** DATA SECTION follows **
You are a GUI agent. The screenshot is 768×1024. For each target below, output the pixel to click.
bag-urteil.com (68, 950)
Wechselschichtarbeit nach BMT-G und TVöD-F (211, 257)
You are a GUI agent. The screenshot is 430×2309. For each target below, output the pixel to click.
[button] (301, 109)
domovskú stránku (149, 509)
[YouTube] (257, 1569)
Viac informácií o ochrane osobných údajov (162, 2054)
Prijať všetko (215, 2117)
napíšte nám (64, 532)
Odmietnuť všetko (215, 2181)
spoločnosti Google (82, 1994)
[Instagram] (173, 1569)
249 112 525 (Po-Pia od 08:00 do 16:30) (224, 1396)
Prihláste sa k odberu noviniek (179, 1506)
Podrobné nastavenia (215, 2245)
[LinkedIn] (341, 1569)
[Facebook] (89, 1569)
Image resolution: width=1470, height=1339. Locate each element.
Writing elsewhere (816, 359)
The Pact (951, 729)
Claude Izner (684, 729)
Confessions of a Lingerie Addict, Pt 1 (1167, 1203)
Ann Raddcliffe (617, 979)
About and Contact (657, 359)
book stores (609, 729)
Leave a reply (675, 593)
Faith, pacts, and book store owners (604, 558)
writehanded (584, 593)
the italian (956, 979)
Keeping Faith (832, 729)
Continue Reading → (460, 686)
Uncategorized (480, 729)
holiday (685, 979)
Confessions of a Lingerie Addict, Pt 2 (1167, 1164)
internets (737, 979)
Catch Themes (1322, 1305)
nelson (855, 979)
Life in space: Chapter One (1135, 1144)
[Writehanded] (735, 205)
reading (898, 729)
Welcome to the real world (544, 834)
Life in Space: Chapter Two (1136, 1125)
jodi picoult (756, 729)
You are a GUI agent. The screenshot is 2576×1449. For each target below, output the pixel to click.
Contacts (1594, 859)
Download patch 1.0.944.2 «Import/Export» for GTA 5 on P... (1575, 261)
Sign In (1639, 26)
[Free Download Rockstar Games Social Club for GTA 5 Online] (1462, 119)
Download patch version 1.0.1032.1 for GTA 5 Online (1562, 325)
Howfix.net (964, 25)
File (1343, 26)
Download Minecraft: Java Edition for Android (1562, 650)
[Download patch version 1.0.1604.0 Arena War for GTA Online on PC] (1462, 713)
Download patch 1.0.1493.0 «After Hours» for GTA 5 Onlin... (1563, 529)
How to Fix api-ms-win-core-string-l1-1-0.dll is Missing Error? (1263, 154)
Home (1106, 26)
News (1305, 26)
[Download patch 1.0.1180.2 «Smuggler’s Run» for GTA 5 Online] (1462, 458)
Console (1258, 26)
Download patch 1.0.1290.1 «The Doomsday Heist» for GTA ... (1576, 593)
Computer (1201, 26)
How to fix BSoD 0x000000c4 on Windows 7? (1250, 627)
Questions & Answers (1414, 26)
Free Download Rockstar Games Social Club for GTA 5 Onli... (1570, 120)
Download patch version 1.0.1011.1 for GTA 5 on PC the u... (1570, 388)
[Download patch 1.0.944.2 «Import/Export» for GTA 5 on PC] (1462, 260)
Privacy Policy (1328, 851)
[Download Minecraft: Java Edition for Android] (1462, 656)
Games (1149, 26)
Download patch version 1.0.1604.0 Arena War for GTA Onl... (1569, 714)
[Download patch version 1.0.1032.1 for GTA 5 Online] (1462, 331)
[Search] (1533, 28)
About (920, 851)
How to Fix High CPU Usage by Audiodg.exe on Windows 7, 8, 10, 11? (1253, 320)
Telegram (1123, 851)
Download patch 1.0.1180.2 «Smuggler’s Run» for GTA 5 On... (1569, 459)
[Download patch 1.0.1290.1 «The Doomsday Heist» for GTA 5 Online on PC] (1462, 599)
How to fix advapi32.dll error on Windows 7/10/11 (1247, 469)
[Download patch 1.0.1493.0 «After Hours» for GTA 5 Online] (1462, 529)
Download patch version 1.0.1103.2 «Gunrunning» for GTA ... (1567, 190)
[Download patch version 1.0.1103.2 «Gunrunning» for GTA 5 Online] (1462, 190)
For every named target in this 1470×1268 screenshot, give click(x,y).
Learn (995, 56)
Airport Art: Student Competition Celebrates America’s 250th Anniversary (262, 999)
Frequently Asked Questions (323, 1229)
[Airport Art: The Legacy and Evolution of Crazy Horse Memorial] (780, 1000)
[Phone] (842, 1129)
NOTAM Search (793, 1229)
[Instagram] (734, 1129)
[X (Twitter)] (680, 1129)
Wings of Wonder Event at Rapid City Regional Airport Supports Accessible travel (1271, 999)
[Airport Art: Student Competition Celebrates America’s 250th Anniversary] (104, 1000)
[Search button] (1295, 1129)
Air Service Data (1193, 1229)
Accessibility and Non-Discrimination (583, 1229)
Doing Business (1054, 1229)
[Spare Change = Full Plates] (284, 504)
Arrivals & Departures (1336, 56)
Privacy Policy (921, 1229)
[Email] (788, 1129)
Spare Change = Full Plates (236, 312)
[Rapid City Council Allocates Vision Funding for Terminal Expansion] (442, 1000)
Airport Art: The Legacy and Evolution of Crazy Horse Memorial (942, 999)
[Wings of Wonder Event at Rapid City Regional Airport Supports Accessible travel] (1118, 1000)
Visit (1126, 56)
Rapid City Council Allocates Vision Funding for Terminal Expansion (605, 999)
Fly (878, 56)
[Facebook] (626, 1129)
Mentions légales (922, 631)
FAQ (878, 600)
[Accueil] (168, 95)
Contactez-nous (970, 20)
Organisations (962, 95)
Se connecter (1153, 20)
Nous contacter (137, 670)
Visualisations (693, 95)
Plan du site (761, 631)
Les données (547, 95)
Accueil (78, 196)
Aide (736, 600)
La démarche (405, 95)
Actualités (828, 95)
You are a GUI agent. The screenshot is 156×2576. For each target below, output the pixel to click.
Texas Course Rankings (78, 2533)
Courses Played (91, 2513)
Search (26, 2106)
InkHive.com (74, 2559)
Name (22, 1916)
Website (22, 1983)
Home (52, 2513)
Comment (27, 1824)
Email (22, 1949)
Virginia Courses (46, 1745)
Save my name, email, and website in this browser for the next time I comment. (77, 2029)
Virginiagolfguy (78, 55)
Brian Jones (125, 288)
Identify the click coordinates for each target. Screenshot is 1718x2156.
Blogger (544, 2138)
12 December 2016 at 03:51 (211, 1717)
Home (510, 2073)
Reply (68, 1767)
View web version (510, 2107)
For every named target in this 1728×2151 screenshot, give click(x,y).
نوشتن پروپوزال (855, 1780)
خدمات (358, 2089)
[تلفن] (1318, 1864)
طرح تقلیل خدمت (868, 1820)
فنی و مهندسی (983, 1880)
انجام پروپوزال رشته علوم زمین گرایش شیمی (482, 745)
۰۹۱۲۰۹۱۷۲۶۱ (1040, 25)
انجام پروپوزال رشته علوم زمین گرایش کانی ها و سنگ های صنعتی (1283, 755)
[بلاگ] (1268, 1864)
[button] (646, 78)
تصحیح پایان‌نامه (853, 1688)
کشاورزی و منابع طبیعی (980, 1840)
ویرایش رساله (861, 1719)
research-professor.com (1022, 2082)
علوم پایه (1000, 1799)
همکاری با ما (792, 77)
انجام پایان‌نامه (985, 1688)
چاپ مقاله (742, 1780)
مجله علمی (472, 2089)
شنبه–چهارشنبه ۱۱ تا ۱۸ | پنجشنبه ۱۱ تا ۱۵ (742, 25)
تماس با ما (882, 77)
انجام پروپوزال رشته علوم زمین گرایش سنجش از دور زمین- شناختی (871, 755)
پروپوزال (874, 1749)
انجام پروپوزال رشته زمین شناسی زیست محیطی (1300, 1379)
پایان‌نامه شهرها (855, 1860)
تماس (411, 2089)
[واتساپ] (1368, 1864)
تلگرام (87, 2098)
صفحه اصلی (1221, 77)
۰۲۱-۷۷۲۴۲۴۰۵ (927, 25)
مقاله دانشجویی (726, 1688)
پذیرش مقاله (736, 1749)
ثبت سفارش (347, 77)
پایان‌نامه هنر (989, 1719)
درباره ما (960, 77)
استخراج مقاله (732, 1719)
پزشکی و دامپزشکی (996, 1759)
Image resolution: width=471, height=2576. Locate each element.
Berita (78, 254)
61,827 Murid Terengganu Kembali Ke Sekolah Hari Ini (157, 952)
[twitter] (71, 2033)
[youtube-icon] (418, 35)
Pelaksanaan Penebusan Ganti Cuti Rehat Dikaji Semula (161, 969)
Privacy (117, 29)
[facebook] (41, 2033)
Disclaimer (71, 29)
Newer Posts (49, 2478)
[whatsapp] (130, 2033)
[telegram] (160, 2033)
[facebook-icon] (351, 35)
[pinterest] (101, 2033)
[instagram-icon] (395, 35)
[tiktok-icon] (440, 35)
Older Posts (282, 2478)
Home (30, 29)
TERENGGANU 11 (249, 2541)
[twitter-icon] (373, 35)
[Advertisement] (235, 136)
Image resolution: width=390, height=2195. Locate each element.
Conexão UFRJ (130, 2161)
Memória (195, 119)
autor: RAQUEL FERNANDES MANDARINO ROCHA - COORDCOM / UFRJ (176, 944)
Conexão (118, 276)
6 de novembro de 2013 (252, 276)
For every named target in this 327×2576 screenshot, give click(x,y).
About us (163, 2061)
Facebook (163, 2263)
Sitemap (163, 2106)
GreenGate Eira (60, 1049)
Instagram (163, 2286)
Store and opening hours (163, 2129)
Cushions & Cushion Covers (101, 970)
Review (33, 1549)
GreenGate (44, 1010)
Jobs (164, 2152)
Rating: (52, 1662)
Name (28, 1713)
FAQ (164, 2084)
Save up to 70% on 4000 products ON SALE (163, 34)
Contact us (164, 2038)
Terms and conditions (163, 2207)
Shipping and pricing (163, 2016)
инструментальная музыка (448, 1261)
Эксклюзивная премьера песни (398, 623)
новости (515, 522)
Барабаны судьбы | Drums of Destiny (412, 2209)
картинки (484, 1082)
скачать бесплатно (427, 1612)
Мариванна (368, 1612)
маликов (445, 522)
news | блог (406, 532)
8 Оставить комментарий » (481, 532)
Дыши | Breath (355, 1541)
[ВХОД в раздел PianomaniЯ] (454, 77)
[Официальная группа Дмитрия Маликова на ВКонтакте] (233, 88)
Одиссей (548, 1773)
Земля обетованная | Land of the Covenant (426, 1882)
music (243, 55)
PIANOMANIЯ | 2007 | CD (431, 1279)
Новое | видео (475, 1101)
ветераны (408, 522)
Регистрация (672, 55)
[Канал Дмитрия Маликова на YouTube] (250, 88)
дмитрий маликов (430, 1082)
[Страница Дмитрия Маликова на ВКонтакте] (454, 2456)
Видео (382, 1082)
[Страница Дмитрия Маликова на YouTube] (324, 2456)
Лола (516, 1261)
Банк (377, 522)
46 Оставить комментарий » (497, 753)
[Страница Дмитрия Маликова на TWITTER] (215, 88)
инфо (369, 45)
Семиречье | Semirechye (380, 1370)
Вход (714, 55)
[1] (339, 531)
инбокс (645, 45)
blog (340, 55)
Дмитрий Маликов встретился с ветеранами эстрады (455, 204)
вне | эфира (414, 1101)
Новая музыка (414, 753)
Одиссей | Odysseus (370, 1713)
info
** End of DATA SECTION **
TASK DESCRIPTION: Of the lines above, extract only those from the line with "Actualités (828, 95)" to the line with "Reply (68, 1767)", both included, exactly as written.

EXERCISE ANSWER:
Actualités (828, 95)
You are a GUI agent. The screenshot is 156×2576. For each target below, output the pixel to click.
Texas Course Rankings (78, 2533)
Courses Played (91, 2513)
Search (26, 2106)
InkHive.com (74, 2559)
Name (22, 1916)
Website (22, 1983)
Home (52, 2513)
Comment (27, 1824)
Email (22, 1949)
Virginia Courses (46, 1745)
Save my name, email, and website in this browser for the next time I comment. (77, 2029)
Virginiagolfguy (78, 55)
Brian Jones (125, 288)
Identify the click coordinates for each target. Screenshot is 1718x2156.
Blogger (544, 2138)
12 December 2016 at 03:51 (211, 1717)
Home (510, 2073)
Reply (68, 1767)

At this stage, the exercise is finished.